§ **Given text**
Tasmania will have one less senator when Federal Parliament resumes on Tuesday.
Wendy Askew will fill the casual vacancy left by her brother David Bushby’s early retirement but she must wait until her appointment is approved by both houses of the Tasmanian Parliament.
Both houses do not sit again until March 19.
Mrs Askew hopes to be sworn into the Senate on April 2 - federal budget day.
“If all goes according to plan with the Tasmanian Parliament I will be in Canberra for the budget sittings,” she said.
“I’d love to be there now.
“I am taking calls and travelling in a voluntary capacity.
“I’m very passionate about getting on with the job.”
Mrs Askew recently resigned as an adviser to Federal Education Minister Dan Tehan.
She was chosen from seven Liberal candidates to replace Senator Bushby who announced his retirement last month with more than three years of his term left to serve.
He has been nominated as Australia’s next consul-general in Chicago.
Mrs Askew will take over his office in Launceston.
Bass Labor member Ross Hart, said there were only three weeks of parliament scheduled before the next federal election.
“What we have seen every time we have travelled to Canberra in the last 12 months is an inward looking government who have stopped listening to the Australian people – if they ever did,” Mr Hart said.
“The people in Bass have very real concerns about rising cost of living, a hospital system in crisis, not to mention bankers getting million dollar payouts after overseeing fraudulent behaviour”.
“The government is tired of governing and has scheduled parliament to sit for little more than ten days in eight months.
“Labor will seek support from parliament for it to do its job, to sit longer to bring the government to the table, to act on the Banking Royal Commission’s recommendations.”
Braddon Labor member Justine Keay said she also wanted Parliament to prioritise dealing with the recommendations arising from the Banking Royal Commission.
“I have received representations from a number of constituents on poor banking practices including the alleged doctoring of loan documents and threatening families with collection agency action against a deceased family member,” Ms Keay said.
“It proves once again Scott Morrison was never serious about tackling the banks and probably explains why he voted 26 times against a banking royal commission.”
Ms Keay said she also wanted the government to abandon its “flawed” coastal shipping legislation.
“This legislation could potentially open up Bass Strait to foreign flagged vessels at the expense of hundreds of local seafarers jobs,” she said.
“Over the parliamentary break we have continued to see the loss of Australian seafaring jobs with the crews of the BHP iron ore ships MV Mariloula and the MV Lowlands Brilliance sacked and replaced with foreign labour.”

§ **Explore the material**
a. In the article on the Tasmanian Senate vacancy, retype the part that opens with the words containing "Mrs Askew hopes" and closes with "left to serve.".
b. Shorten the paragraph in the Tasmanian Senate vacancy article that begins "Wendy Askew will fill the casual vacancy" and keep its main facts.
c. According to the Tasmanian Senate vacancy article, on what date does Wendy Askew hope to be sworn into the Senate?

§ **Data extracts**

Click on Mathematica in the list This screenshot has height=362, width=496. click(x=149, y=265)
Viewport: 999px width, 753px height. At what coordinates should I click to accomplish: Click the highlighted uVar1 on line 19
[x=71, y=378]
==
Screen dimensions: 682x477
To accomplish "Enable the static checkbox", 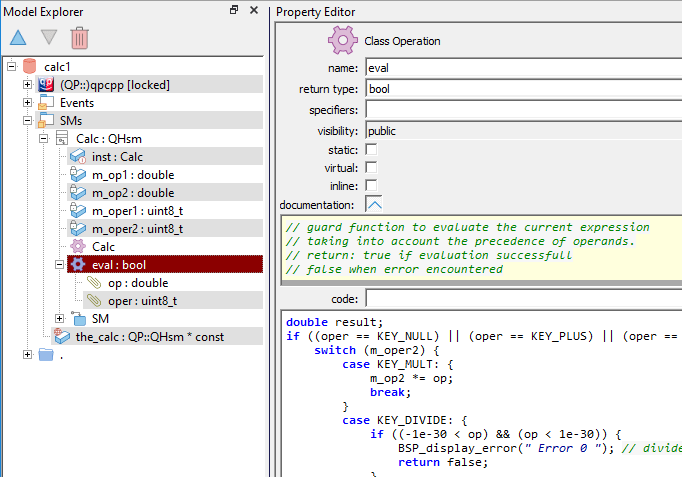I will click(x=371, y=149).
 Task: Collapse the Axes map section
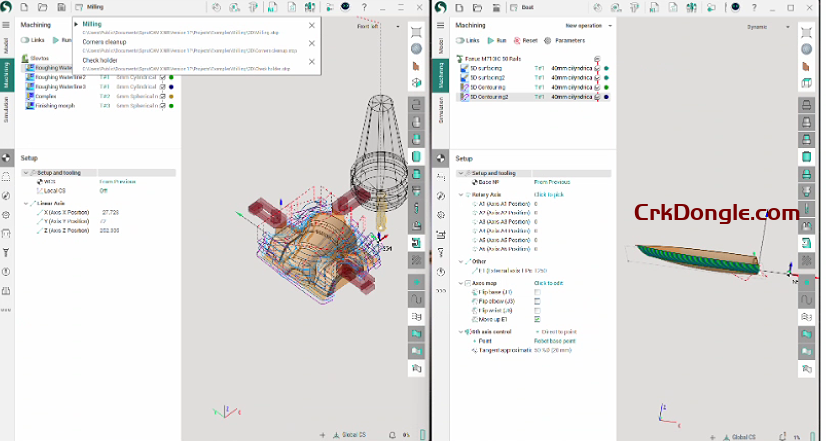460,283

§ **Numbered responses**
a.
Mrs Askew hopes to be sworn into the Senate on April 2 - federal budget day.
“If all goes according to plan with the Tasmanian Parliament I will be in Canberra for the budget sittings,” she said.
“I’d love to be there now.
“I am taking calls and travelling in a voluntary capacity.
“I’m very passionate about getting on with the job.”
Mrs Askew recently resigned as an adviser to Federal Education Minister Dan Tehan.
She was chosen from seven Liberal candidates to replace Senator Bushby who announced his retirement last month with more than three years of his term left to serve.

b. Wendy Askew will take the Senate seat left by her brother David Bushby's early retirement once both houses of the Tasmanian Parliament approve her appointment.

c. April 2, federal budget day.